• [EXERCISE REQUIREMENTS] In the article about suspected tampering with PrinoK fruit puree, which two sedatives did laboratory checks find?

• [EXTRACT PROVIDED]

A suspected tampering case involving PrinoK fruit puree could have been uncovered a month before the latest incident. The first case involved two children who arrived at Hadassah Ein Kerem Hospital in Jerusalem with similar symptoms after eating a jar bought at a Zol VeGadol branch. Hospital staff handed the puree to police, but the Health Ministry did not ask to test it at the time, and it remained in police custody as evidence.
Only after a second incident last Thursday, when three children were rushed to the same hospital at the same time, did the ministry request the original jar for testing. Laboratory checks found clonazepam, sold as Klonex, and lorazepam, sold as Lorivan, both benzodiazepine sedatives. Police are still trying to identify who put the substances into the jars. In both cases, the mothers later said they did not hear the usual click when opening the jar, suggesting someone had opened it before them.
Police said they immediately informed the Health Ministry after the first report and kept the product as evidence because they were not then told to send it for testing. After the second incident, the same jar was tested under ministry instructions, and the case was transferred to the Jerusalem district's special crime-fighting unit. The Health Ministry said it had been in close contact with police from the first case and that this was not a routine food safety incident, but one that required both agencies to use all their powers to find the cause and prevent a repeat.
On Wednesday night, the ministry issued 30-day closure orders for two Jerusalem Zol VeGadol branches, on Jaffa Street 214 and 113, where the puree was sold. The orders said the product, PrinoK apple and banana with oats, contained benzodiazepines, a dangerous active drug not meant for food, and that both branches had operated without a business license. A Jerusalem Magistrate's Court hearing was later held on the chain's request to cancel the closures.
The chain's lawyer, Shalom Foris, argued there was no evidence supporting the orders and suggested the contamination could have happened anywhere along the supply chain or even inside the store. Owner Avi Yochanan said he learned about the case from the media, insisted the product format sold in his stores did not match the one under suspicion, and said the business suffered heavy losses. The importer, Randi, said the facts point to deliberate external tampering, while the Health Ministry said no industrial defect or factory contamination had been found and there is no general recall of PrinoK, only a warning not to consume jars from the two stores or any package without the normal opening sound.

• [RECORD SET]

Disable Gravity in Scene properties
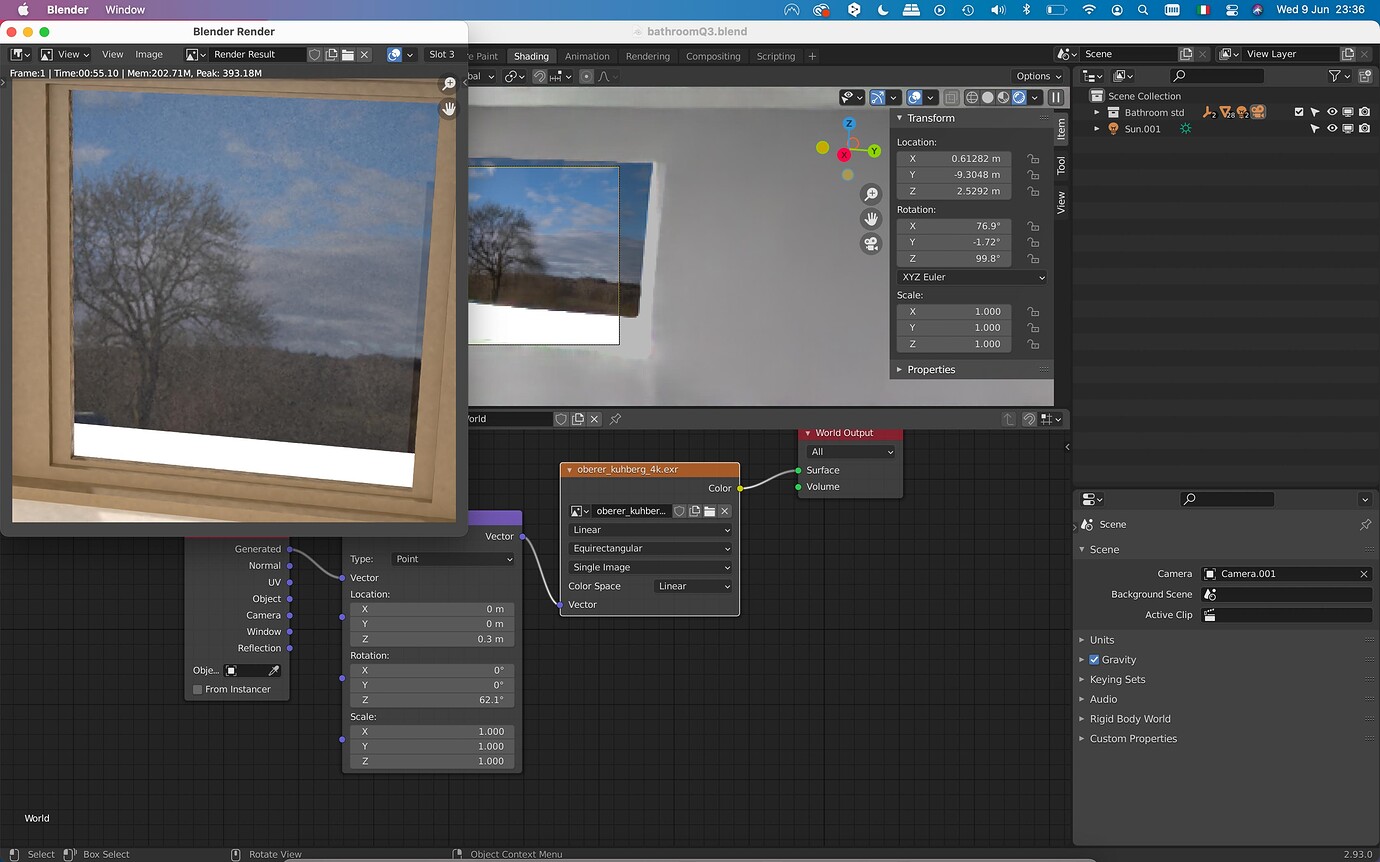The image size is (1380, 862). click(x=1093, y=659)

--

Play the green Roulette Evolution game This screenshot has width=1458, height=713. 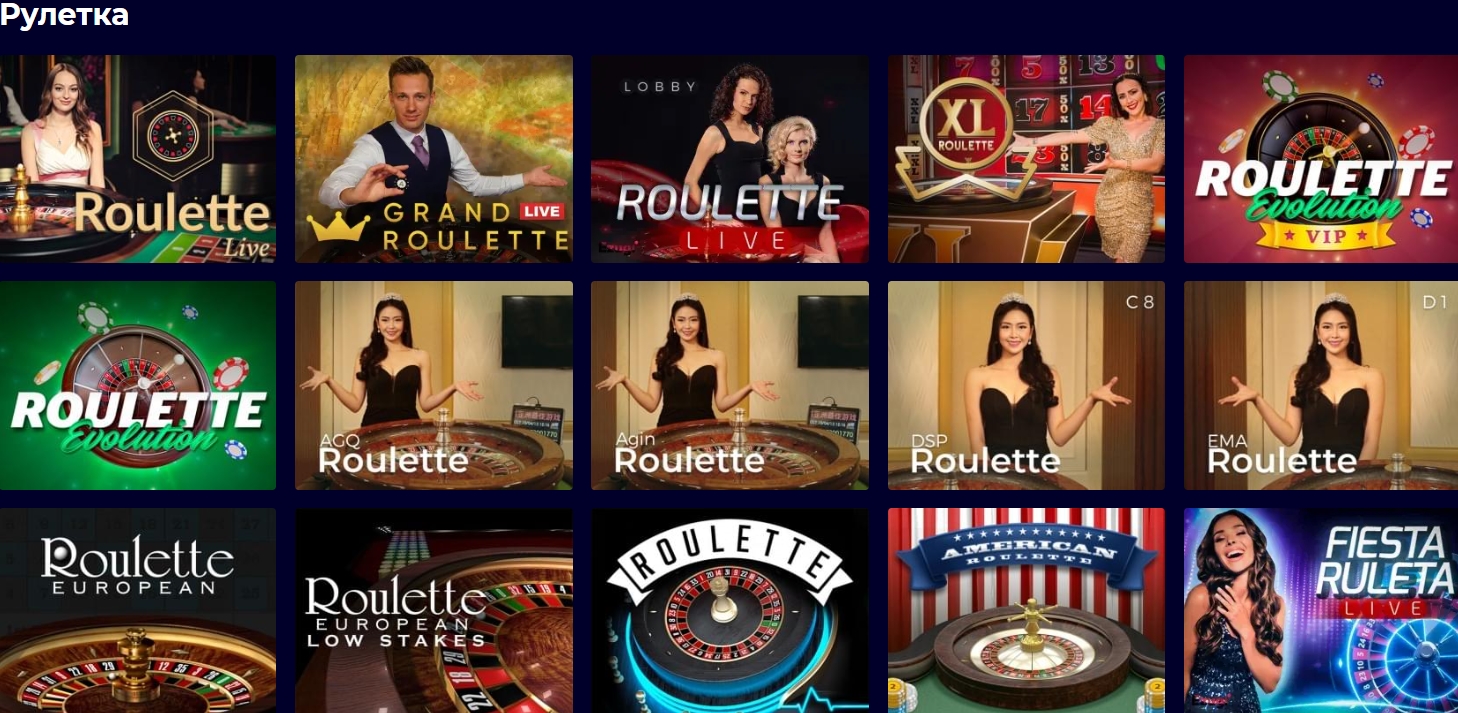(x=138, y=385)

==

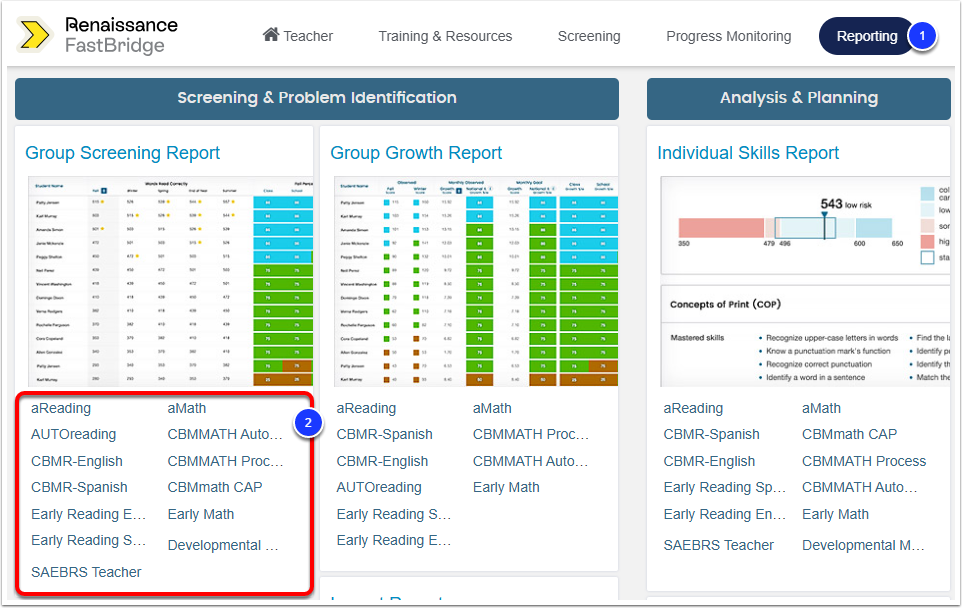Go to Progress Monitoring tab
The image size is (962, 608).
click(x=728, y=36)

• [RESPONSE AREA] Clonazepam, sold as Klonex, and lorazepam, sold as Lorivan.